Grief, rage, and jealousy struggled in her mind, but she gave vent to neither, holding in her emotion firmly while she said, in a cold voice, to the sobbing girl:

“Miss Bell, this is the strangest scene I ever witnessed. I came here this morning to offer my good wishes on your engagement to Royall Sherwood, and find another man making love to you in his absence. Is this fair to my cousin?”

Daisie’s only answer was a heartbroken sob behind the lovely white hands that hid her face, and Mrs. Fleming continued reproachfully:

“I could not have believed that such an innocent face hid the heart of a cruel coquette, playing fast and loose with true men’s hearts.”
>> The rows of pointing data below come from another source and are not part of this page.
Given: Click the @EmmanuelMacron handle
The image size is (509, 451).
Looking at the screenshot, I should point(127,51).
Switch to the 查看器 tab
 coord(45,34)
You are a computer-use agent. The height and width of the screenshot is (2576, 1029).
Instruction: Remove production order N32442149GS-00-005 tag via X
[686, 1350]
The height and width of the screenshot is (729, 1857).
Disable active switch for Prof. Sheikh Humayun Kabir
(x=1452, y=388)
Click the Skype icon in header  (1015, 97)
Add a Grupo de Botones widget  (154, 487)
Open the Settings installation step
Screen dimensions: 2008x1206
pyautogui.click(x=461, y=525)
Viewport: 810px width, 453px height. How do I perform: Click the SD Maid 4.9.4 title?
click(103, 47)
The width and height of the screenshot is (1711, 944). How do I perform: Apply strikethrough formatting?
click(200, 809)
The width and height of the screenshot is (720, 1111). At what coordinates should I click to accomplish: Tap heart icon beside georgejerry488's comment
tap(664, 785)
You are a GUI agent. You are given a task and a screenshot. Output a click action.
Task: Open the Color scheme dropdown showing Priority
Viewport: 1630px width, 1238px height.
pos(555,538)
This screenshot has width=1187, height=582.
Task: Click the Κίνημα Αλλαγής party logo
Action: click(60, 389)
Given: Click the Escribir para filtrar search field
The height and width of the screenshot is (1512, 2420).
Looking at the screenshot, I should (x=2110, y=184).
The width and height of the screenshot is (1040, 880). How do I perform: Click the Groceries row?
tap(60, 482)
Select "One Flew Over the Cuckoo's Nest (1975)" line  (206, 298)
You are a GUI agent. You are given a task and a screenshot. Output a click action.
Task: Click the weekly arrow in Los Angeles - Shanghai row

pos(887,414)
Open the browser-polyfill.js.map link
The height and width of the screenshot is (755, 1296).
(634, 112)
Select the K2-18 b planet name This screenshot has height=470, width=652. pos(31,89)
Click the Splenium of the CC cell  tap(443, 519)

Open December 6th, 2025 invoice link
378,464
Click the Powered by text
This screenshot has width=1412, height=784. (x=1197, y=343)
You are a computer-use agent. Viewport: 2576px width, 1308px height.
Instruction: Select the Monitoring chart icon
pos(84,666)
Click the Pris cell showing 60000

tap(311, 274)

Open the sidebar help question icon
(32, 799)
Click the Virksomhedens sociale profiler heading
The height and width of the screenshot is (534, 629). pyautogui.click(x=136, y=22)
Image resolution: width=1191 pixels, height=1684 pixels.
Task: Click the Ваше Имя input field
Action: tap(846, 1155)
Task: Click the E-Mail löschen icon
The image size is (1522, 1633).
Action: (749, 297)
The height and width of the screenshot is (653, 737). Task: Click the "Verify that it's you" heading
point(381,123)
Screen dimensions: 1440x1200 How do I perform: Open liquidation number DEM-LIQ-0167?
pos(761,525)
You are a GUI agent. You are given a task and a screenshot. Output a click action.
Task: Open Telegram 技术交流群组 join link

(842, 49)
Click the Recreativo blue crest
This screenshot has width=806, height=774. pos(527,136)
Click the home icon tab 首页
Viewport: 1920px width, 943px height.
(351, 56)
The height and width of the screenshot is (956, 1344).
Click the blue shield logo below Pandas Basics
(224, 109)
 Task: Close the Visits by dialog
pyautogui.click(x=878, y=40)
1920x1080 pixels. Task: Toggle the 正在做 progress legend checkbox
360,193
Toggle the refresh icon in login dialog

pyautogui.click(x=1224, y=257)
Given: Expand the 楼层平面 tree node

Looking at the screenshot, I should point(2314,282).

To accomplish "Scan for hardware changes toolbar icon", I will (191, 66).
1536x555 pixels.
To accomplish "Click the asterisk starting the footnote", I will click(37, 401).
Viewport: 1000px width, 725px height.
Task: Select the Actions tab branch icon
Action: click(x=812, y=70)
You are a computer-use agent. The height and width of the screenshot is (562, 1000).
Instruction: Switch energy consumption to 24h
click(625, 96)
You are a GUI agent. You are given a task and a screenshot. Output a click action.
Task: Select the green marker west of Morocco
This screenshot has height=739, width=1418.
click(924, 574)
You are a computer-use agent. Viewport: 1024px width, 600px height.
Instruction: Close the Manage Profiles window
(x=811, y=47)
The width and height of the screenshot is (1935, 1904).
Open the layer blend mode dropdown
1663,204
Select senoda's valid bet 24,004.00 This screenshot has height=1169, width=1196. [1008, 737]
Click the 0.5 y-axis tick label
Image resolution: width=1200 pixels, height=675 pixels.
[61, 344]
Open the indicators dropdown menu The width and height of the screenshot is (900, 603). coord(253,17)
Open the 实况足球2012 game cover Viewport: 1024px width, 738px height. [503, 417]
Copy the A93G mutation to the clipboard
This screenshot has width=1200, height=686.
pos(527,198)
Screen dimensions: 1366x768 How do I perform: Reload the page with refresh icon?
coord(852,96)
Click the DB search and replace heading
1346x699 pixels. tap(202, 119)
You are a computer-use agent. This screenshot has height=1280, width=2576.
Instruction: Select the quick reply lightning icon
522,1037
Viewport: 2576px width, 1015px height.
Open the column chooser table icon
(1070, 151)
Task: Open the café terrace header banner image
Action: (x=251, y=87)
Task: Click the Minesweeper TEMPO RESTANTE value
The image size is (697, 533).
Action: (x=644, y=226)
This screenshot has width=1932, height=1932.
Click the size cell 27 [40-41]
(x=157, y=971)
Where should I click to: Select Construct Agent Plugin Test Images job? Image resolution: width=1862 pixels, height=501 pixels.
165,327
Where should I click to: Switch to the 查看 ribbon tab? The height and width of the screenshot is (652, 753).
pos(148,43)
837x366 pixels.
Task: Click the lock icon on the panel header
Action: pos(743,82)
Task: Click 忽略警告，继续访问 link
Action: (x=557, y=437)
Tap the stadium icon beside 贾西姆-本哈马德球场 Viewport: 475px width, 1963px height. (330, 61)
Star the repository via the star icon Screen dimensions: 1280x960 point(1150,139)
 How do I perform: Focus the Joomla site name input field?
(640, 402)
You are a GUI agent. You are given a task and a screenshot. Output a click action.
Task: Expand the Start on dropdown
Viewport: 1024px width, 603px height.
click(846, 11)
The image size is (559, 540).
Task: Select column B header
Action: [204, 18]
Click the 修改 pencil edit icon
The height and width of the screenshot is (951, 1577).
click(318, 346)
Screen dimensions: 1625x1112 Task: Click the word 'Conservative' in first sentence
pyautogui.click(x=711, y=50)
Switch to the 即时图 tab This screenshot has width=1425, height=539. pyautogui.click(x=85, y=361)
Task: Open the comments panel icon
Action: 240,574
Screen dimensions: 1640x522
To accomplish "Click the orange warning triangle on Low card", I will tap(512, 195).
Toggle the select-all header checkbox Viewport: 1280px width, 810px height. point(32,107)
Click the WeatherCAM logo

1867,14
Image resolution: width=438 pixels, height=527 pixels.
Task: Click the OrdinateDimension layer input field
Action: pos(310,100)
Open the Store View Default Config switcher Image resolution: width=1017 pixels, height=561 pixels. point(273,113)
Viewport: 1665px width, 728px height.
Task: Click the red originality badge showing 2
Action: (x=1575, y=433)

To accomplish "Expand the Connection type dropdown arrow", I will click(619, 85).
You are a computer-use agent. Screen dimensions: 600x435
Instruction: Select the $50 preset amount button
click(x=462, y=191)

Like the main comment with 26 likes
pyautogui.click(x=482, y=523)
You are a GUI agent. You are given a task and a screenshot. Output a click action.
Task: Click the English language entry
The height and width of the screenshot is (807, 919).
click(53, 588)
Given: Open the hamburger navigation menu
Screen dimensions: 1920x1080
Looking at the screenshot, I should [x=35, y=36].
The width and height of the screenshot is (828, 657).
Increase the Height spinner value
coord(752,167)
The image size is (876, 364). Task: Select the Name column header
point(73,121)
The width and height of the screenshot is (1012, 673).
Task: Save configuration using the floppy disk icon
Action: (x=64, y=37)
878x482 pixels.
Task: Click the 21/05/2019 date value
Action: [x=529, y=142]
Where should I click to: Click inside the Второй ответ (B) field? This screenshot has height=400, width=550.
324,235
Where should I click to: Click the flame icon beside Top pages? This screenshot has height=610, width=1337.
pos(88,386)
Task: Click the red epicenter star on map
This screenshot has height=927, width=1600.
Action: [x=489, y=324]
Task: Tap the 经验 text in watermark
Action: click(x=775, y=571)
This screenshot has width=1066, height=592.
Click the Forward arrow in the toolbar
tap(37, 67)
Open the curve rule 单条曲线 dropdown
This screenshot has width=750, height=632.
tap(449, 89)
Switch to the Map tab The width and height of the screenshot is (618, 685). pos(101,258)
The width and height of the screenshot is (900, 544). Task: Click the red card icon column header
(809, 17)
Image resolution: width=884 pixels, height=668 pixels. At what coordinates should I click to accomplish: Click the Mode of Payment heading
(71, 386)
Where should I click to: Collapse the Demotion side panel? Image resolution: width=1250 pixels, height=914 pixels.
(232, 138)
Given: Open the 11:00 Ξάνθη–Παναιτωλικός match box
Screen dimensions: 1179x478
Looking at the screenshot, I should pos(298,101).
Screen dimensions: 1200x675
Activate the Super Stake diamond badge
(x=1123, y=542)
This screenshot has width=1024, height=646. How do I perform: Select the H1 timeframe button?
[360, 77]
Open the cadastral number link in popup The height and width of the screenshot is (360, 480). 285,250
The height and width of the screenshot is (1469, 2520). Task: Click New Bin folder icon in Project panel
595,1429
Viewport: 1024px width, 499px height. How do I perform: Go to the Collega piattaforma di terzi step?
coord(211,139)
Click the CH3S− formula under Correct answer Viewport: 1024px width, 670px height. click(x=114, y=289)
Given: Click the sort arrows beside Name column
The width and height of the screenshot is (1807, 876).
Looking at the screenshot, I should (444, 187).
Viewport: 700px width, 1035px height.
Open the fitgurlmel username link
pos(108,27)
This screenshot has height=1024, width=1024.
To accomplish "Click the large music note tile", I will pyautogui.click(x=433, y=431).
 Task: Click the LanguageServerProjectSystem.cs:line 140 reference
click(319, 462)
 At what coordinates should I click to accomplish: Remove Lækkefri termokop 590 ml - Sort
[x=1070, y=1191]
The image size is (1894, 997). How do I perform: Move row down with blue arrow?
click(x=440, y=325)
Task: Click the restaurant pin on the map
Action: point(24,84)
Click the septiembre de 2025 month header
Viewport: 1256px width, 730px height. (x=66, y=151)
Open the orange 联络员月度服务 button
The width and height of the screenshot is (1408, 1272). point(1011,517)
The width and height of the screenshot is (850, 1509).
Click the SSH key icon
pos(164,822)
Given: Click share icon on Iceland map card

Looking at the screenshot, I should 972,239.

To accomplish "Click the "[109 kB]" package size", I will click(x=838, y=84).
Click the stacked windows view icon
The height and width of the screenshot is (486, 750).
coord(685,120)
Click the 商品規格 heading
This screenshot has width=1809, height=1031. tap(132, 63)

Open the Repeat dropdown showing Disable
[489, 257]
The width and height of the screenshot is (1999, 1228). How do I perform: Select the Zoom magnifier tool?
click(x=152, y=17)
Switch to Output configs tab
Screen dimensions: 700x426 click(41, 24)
“Oh, don’t!” sobbed poor Daisie, flinching as from a blow, and lifting tearful eyes, like violets drowned in rain, to the angry face of her accuser.

“You deserve all I have said, and worse,” retorted the widow vindictively, longing to shake the girl because she had wiled away the heart of Dallas Bain.

With all her money and all her advantages, he had remained cold as ice to her blandishments; but she had seen for herself that he was devoted to Daisie Bell.

And she knew that his acquaintance with her dated only from yesterday, because only last night she had met Annette Janowitz at a dance, and the excitable little thing, not knowing the harm she was doing, had blurted out the story of Daisie’s accident and the apparent devotion of Dallas Bain.

“Oh, isn’t he grand and handsome! Just the match for lovely Daisie Bell! I declare, if I were not already engaged to the dearest and most jealous fellow in the world, I should have been trying to flirt with Dallas Bain!” added Annette, rearranging the bunch of red roses at her belt, and so failing to see the jealous wrath on the little widow’s pink-and-white face.

She was fairly wild with annoyance, but even then she did not comprehend the full extent of the mischief, for Royall Sherwood, on leaving for New York that day, had confided to her that he was engaged to Daisie Bell, but that she had not wished to make the engagement public yet a while, dreading village gossip and curiosity.